Engaging underserved audiences remains a pressing concern across the museum and creative sector. While many institutions recognise the importance of broadening access and participation for groups that don’t traditionally engage with the sector, effective and sustainable strategies remain complex and varied. Through the lens of creative practice, how can artists and museums work together to connect with these audiences in new ways?
This international symposium brought together museum professionals, educators and multi-disciplinary practitioners to explore innovative cross-disciplinary collaborations and projects that have used art, design and making to break down barriers. It provided a platform for sharing pilot projects, works in progress, and new research, creating a space for knowledge exchange and future partnerships.

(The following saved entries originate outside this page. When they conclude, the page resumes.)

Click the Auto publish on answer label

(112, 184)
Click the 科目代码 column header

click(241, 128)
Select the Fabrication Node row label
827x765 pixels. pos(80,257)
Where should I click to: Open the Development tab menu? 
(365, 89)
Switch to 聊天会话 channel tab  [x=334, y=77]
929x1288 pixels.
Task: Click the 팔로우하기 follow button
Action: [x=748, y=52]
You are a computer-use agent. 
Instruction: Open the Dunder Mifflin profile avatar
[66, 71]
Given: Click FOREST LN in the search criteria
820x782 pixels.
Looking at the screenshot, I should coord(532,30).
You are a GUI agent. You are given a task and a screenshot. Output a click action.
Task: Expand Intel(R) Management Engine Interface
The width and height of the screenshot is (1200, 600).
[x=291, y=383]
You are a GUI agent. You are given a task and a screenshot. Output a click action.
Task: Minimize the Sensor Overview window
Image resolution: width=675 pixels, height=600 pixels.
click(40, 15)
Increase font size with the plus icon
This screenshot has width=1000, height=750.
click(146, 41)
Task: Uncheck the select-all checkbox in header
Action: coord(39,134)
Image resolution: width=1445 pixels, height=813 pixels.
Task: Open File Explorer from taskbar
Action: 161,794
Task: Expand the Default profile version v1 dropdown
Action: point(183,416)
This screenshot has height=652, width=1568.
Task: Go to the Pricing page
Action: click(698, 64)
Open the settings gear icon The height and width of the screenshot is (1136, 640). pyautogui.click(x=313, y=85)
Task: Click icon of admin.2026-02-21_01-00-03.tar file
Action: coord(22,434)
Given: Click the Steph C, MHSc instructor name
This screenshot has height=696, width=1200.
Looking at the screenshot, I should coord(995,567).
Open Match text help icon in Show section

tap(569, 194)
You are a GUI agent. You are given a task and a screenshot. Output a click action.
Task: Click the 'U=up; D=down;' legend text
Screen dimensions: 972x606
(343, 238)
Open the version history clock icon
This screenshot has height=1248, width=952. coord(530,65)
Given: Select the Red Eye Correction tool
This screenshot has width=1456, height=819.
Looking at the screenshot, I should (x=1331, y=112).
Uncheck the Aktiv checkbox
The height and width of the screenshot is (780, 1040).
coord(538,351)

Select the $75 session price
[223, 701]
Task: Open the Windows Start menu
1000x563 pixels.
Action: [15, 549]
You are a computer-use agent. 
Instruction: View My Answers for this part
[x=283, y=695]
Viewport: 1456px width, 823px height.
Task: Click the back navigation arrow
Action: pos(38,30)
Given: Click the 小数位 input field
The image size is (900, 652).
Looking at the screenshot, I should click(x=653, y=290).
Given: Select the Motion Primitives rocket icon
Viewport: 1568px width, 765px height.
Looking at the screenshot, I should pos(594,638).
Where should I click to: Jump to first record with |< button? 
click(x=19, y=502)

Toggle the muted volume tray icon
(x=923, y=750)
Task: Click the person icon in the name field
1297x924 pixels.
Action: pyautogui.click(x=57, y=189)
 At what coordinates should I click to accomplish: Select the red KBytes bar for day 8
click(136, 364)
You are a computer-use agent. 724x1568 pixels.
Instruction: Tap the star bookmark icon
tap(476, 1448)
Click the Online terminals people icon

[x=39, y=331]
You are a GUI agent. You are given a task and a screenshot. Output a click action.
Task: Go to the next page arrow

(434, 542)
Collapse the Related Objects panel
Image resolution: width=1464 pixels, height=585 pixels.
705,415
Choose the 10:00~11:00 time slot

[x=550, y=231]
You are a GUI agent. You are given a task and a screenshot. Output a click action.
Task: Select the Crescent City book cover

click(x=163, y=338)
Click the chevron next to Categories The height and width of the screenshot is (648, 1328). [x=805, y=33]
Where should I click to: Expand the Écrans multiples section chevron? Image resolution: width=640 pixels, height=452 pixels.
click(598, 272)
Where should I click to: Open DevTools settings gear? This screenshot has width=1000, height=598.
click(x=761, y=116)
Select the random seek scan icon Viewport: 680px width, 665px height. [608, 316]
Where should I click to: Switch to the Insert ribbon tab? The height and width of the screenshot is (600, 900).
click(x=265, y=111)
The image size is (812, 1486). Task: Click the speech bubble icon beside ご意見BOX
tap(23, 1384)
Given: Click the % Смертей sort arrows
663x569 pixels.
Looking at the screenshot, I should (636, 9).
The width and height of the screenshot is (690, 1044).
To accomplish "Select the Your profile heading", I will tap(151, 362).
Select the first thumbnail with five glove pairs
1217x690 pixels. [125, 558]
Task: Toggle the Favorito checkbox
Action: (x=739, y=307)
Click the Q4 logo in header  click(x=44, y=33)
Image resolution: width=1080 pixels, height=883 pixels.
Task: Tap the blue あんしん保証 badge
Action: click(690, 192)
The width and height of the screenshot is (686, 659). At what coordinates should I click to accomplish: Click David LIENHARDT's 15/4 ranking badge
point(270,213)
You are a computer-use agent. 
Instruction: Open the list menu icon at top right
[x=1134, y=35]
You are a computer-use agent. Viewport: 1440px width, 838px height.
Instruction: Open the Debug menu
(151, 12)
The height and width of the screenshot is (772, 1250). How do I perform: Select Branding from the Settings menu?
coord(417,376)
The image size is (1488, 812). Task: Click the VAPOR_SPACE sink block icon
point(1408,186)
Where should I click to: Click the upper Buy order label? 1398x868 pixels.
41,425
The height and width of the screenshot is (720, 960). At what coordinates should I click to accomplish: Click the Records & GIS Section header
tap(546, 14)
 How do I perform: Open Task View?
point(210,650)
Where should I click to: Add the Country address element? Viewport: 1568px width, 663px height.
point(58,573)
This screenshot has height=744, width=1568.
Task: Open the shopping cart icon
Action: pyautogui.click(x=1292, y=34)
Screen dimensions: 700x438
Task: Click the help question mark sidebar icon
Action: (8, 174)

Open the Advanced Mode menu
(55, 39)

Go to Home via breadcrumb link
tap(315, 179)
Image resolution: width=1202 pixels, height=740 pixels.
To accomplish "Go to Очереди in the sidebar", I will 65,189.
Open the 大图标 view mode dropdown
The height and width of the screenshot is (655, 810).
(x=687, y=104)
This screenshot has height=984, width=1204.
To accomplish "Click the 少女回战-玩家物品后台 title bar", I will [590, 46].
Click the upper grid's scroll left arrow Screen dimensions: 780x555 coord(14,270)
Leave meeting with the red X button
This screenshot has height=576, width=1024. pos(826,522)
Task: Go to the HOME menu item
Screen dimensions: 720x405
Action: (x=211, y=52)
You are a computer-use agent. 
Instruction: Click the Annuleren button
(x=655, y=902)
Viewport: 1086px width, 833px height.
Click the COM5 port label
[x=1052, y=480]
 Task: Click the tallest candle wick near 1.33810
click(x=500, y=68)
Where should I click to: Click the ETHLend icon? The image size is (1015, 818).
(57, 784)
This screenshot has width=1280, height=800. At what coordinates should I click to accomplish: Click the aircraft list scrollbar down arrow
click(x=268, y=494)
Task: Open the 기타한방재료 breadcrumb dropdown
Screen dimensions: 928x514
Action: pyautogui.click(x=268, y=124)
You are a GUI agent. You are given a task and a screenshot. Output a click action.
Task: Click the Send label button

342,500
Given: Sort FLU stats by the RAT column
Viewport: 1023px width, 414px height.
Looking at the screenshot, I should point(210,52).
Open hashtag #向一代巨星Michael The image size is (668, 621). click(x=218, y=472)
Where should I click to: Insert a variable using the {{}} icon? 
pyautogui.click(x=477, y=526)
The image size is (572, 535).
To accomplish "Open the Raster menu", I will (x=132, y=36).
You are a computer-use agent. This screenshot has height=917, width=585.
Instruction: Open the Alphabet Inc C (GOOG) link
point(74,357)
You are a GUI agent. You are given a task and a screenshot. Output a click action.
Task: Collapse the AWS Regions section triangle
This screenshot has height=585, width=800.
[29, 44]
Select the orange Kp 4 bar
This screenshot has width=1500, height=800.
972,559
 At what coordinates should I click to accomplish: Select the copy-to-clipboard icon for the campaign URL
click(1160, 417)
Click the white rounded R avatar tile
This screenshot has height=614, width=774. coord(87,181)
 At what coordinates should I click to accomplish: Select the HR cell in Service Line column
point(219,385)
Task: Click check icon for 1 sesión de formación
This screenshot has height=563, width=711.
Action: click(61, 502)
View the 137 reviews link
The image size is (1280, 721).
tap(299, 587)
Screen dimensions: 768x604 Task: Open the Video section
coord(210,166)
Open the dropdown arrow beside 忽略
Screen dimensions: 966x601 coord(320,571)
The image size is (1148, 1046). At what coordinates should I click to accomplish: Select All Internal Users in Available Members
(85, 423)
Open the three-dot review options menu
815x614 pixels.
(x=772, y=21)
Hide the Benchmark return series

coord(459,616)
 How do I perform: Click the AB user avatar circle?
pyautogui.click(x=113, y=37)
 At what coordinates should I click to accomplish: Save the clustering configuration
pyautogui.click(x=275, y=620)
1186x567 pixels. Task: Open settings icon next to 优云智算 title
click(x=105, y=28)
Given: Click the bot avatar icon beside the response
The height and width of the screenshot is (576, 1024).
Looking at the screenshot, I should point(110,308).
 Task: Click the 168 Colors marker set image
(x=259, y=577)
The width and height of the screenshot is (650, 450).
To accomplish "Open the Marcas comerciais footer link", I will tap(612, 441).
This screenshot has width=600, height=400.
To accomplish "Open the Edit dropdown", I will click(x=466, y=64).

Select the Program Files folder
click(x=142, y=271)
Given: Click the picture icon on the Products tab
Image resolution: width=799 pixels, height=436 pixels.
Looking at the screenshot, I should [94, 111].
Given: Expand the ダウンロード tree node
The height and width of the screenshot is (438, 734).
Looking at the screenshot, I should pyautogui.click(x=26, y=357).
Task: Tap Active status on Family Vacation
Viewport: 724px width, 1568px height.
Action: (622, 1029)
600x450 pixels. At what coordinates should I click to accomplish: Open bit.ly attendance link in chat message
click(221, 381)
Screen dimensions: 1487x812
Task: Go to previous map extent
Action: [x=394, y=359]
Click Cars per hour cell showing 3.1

Open Eye Gallery’s Head of social practice, Liz Wewiora, took part in (re)Making Spaces session, discussing scaling up local delivery into a national conversation in the Picturing High Streets project.
This session focused on how museum and heritage spaces are being reimagined through creative collaboration with artists and makers. From public high streets to historic castles, artists and communities are reshaping how spaces are understood and accessed. Speakers discussed the power of creative practice to transform relationships between people, place, and history.
Museum educators and curators, teachers, cultural practitioners, artists / makers, researchers and community organisers joined in reimagining how museums and cultural institutions can use creative practice to reach underserved audiences, now and in the future.